„Echt krass“ ist eine Wanderausstellung des Petze Präventionsbüros Kiel, die noch bis zum 16. Oktober in Lübeck in der Diele, Mengstraße 41, zu sehen ist. Sie soll Jugendliche ab der achten Klasse über sexualisierte Gewalt informieren und für sexuelle Grenzverletzungen sensibilisieren. Auch Fachkräfte und Eltern sind eingeladen. An zwei Tagen ist die Ausstellung auch für alle frei zugänglich: Donnerstag, 10., und Montag, 14. Oktober, jeweils von 15.30 bis 17 Uhr.
Das Besondere: Hier geht es nicht ums reine Ansehen von Informationen. Es geht darum, sich in Situationen hineinzuversetzen, sich Gedanken zu machen, aktiv zu werden. Wie zum Beispiel beim Einordnen der Anmachsprüche: „Du hast ein Casting gewonnen. Der Preis ist eine Nacht mit mir“ oder „Hast du Wasser in den Beinen? Meine Wünschelrute schlägt nämlich aus“ oder schlicht „Hey, wie geht‘s?“ Die Besucher entscheiden: „Geht gar nicht“, „Na ja“ oder „Supergut“.
Der Frauennotruf Lübeck betreut mit Schulsozialarbeitern sowie der Beratungsstelle für sexuelle Gesundheit der Hansestadt die Ausstellung, die schon einmal in Lübeck war. „Sie ist bekannt und begehrt“, sagt Anne Heynatzky vom Frauennotruf. Sie freut sich über das Interesse an den eher schwer zugänglichen Themen. „Junge Menschen kommen ja schon früh mit Themen wie sexuelle Grenzverletzung in Kontakt, zum Beispiel über Chats.“ Aber klar positionieren und Grenzen setzen? Schwierig, wie das Beispiel mit der Partynacht zeigt. „Viele Jugendliche sind sich einfach nicht sicher, wollen erst mal wissen: War Alkohol im Spiel? Was hatte das Mädchen an?“
Das mache deutlich, wie wichtig die Prävention ist. „Der Frauennotruf wird oft angerufen, wenn eine Übergriffigkeit bereits passiert ist – dann ist es zu spät“, sagt Anne Heynatzky.

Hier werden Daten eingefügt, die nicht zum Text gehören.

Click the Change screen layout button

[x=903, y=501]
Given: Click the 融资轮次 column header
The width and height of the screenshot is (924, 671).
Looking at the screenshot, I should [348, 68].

Ein Teil der Prävention und der Ausstellung: das Auseinandersetzen mit Stereotypen. „Das ist die Grundlage von allem“, sagt Daniela Lückel vom Frauennotruf. „Wenn ich als Frau meine, dass Männer immer recht haben, führt das dazu, dass ich eigene Bedürfnisse außer Acht lasse, Grenzen nicht wahrnehme – und es zur Gewalt kommen kann.“
Falsche Bilder führen zu falschen Annahmen, sagt Schulsozialarbeiter Martin Kürle. „Die meisten Jungen haben schon pornografische Filme gesehen, in denen alle möglichen Sachen gemacht werden. Da entstehen ja völlig falsche Bilder.“ Die sollen mit „Echt krass“ aufgebrochen werden. „Wir wollen keine Meinungen vorgeben – aber bestimmte Dinge sind ja schlicht nicht verhandel- und strafbar.“
Aber: „Wir haben hier nur eineinhalb Stunden Zeit, um Impulse zu geben“, sagt Anne Heynatzky. Was wäre notwendig, um sehr viel mehr Jugendliche nachhaltig zu erreichen? „Platt gesagt: mehr Geld“, sagt sie. Als Externe in den Schulen informieren, Präventionsfächer einrichten, sexuelle Bildung mit Medienkompetenz koppeln, all das wäre sinnvoll, ist sich das Team einig. Bis es so weit ist, werden mit Angeboten wie „Echt krass“ zumindest einige Jugendliche zum Nachdenken angeregt.